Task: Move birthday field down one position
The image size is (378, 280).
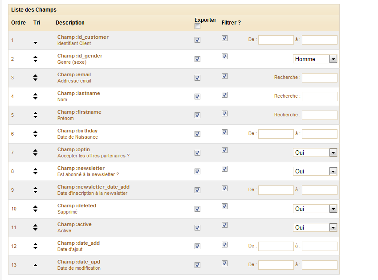Action: (x=36, y=136)
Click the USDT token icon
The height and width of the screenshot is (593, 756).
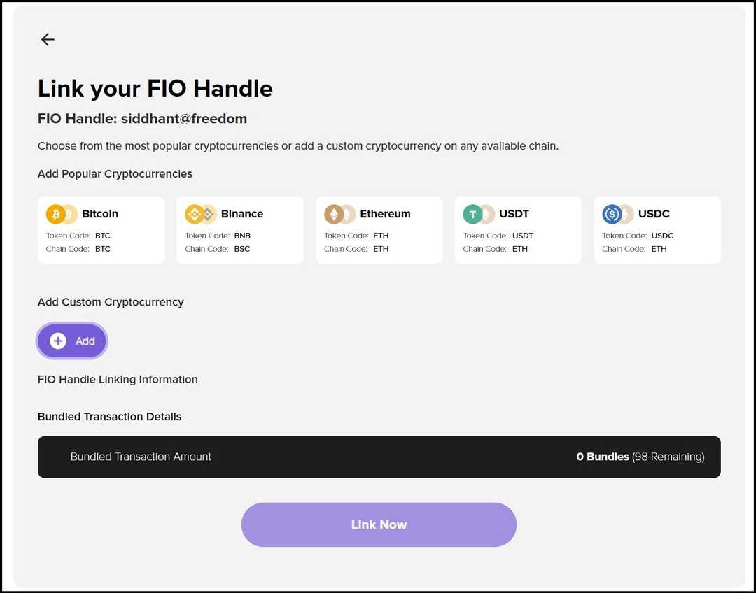coord(475,214)
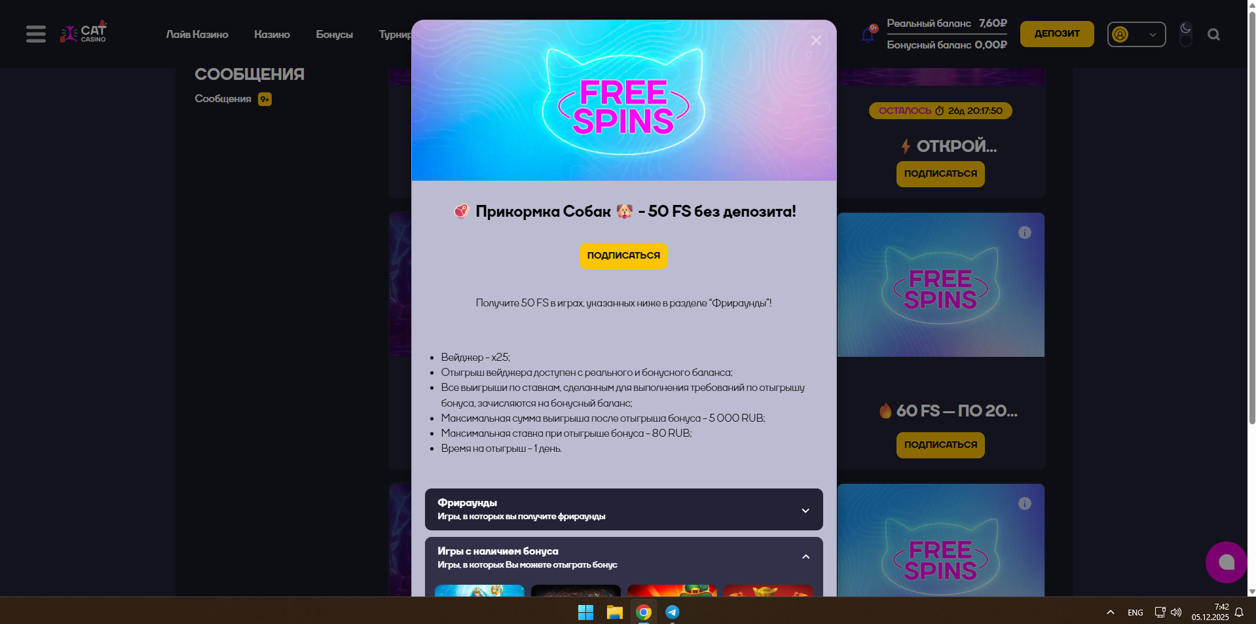Open the notifications bell

pyautogui.click(x=868, y=34)
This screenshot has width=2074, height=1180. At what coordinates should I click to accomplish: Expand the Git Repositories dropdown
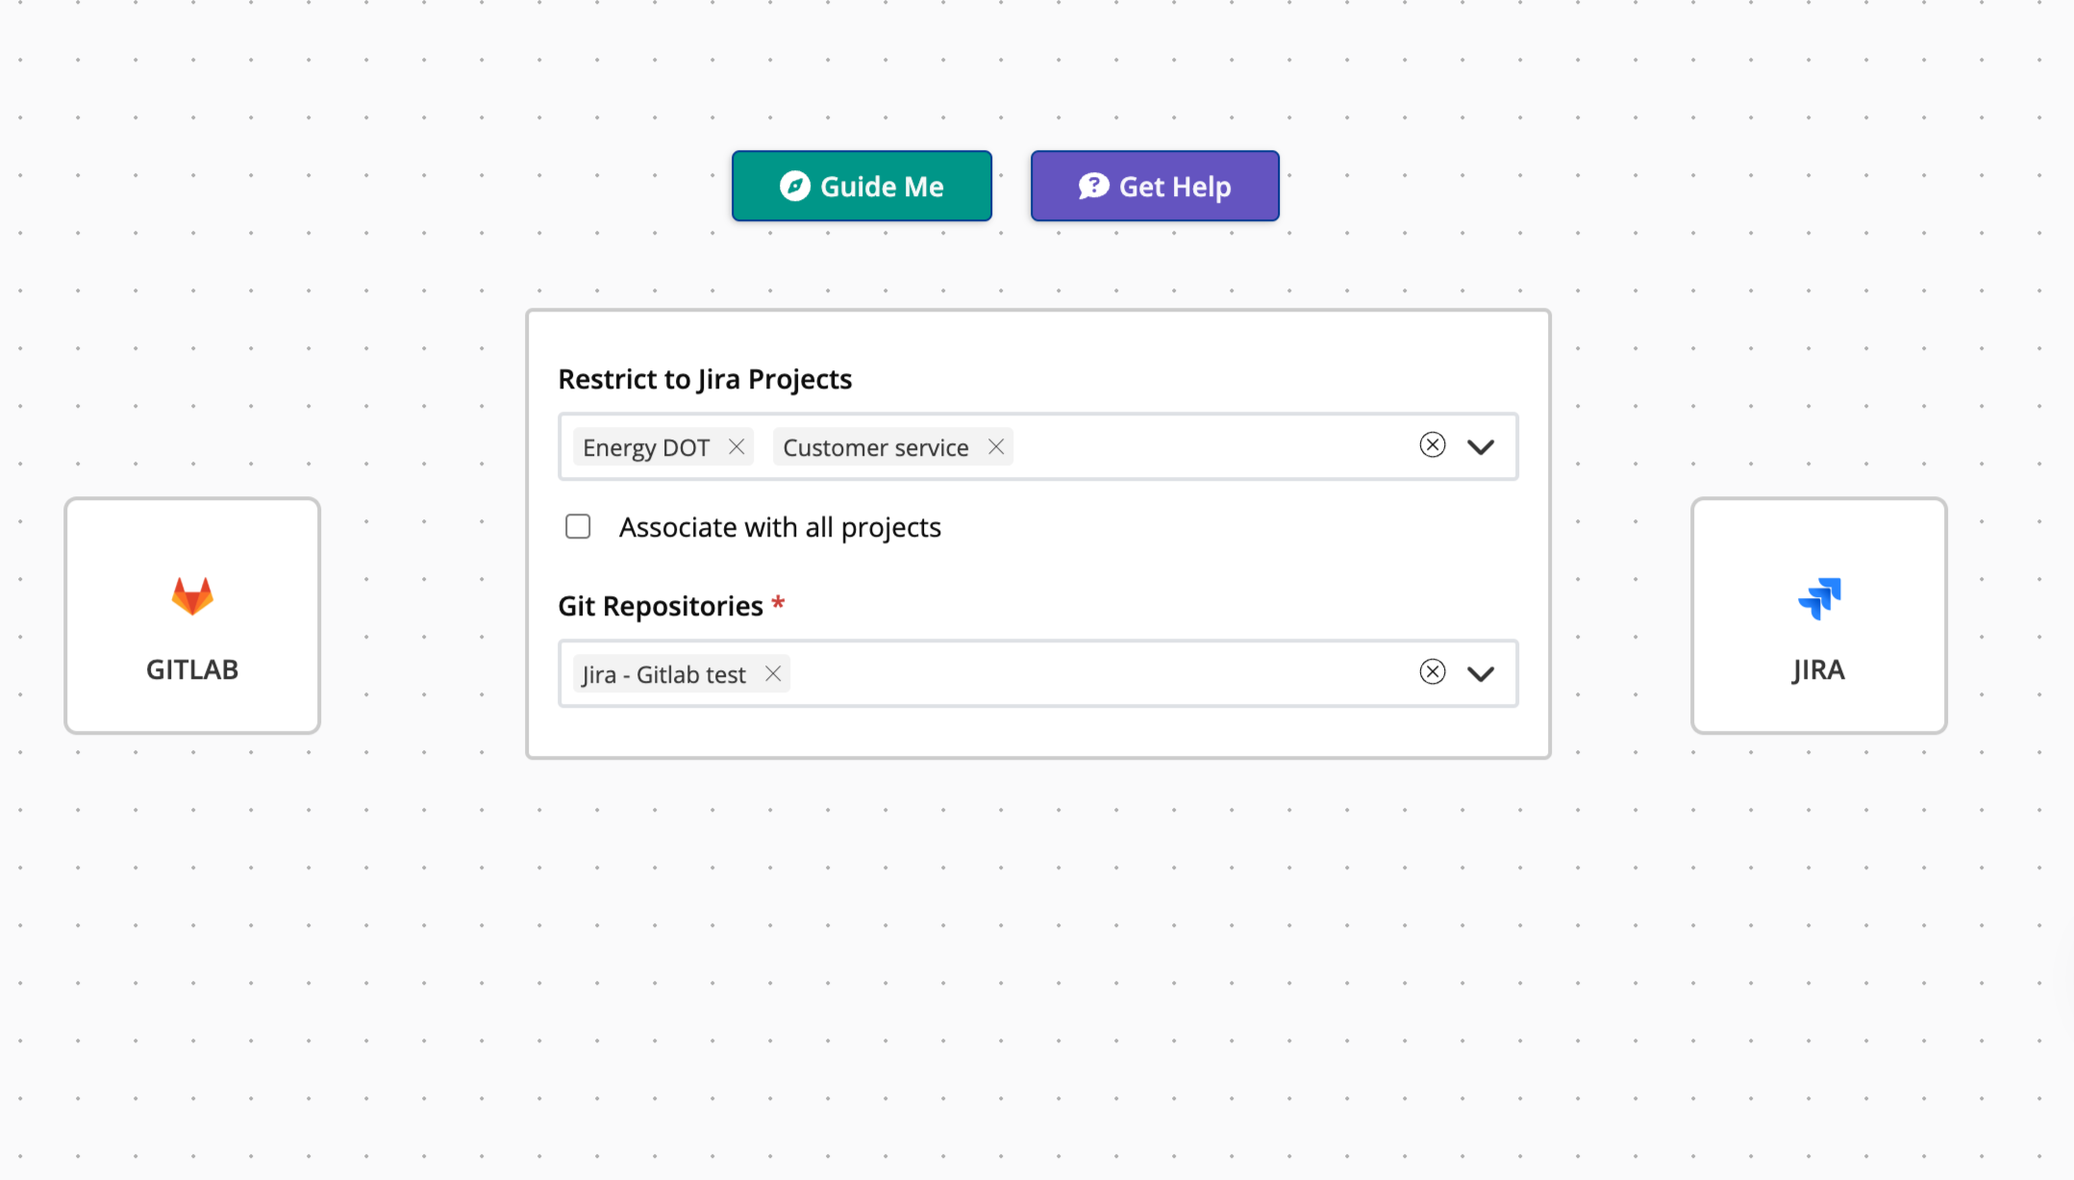click(x=1481, y=674)
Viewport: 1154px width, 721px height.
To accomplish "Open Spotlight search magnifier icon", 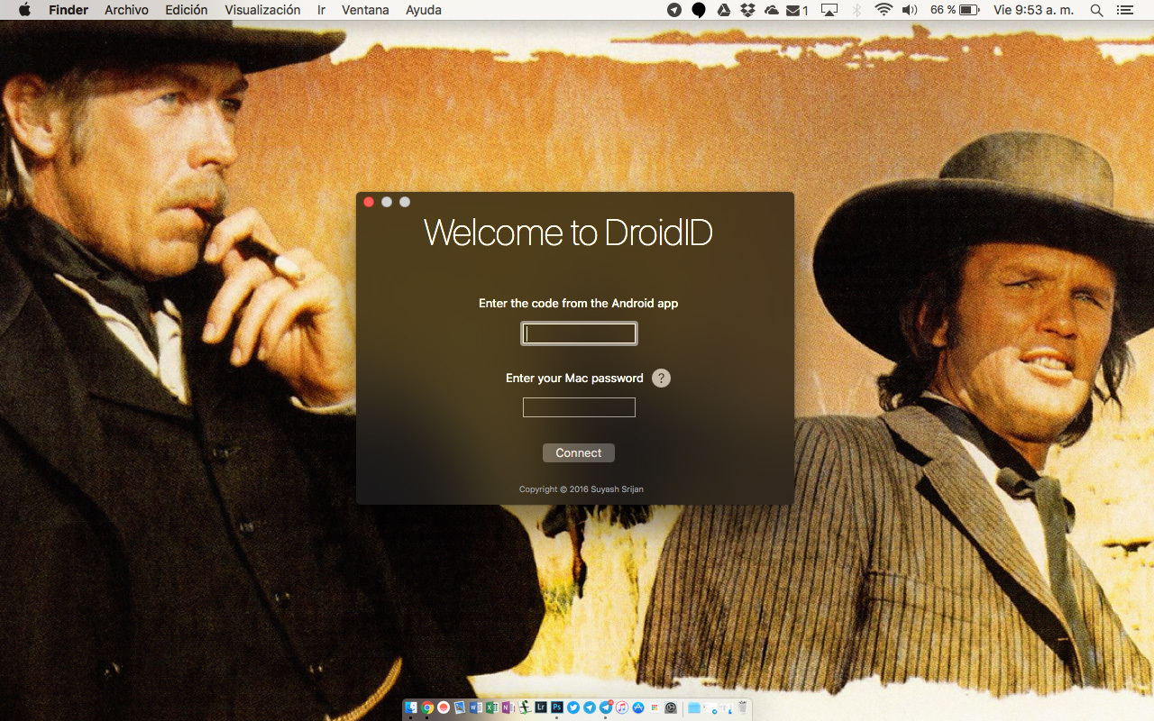I will coord(1096,10).
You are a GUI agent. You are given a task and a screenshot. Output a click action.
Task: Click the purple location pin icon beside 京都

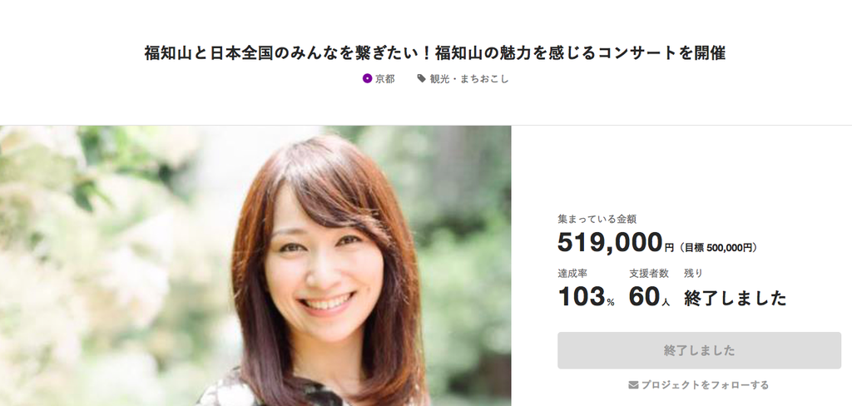coord(367,79)
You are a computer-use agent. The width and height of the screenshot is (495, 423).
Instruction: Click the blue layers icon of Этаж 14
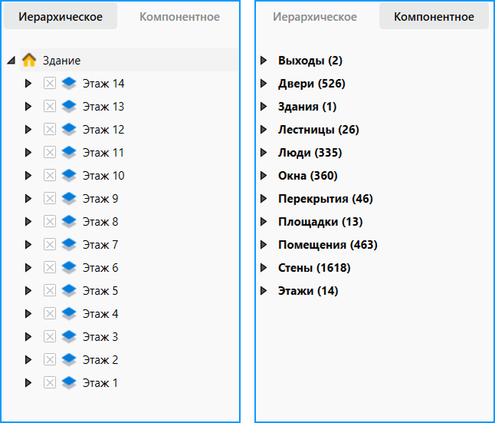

++++++++

__TASK STATEMENT__: Return exactly the lines that begin with the one containing "Task: Click the" and end with the final line of the data above; include no pictures.

__REPLY__:
Task: Click the purple location pin icon beside 京都

coord(367,79)
You are a computer-use agent. The width and height of the screenshot is (495, 423).
Instruction: Click the blue layers icon of Этаж 14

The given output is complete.